Work to be completed: In the listing, find every line that has the string "each" and copy it.

Task inputs:
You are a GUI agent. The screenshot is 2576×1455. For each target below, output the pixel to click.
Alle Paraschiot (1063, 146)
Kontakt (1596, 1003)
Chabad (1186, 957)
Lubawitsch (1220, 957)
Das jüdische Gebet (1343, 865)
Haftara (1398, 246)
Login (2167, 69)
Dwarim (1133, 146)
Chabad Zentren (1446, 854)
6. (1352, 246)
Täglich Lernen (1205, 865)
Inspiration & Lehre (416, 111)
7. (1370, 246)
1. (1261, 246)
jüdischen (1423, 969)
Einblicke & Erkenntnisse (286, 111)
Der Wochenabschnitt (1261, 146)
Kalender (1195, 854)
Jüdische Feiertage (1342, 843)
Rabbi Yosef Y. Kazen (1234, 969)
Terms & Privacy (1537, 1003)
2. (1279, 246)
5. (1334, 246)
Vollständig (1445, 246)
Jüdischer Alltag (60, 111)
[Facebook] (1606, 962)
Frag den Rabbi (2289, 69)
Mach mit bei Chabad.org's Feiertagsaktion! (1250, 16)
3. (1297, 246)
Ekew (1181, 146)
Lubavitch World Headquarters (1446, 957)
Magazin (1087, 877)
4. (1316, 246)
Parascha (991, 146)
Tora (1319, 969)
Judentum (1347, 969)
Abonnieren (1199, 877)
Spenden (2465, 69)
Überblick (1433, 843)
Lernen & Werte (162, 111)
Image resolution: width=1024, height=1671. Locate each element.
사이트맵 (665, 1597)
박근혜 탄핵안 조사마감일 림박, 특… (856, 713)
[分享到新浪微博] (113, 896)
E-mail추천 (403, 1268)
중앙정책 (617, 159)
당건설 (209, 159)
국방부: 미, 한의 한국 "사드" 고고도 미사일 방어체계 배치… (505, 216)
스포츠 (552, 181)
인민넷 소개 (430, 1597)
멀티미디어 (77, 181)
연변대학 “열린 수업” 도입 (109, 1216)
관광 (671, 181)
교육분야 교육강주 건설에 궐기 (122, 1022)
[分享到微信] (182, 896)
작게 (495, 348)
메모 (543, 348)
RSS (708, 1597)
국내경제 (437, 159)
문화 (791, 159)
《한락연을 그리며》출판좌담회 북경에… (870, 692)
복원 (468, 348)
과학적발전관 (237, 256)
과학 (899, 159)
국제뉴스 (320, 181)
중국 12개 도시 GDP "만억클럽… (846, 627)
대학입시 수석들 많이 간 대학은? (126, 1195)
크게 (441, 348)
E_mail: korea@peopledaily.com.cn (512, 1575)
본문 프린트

Answer to the exercise:
You are a GUI agent. The screenshot is 2576×1455. For each target below, output the pixel to click.
Image resolution: width=1024, height=1671. Locate each element.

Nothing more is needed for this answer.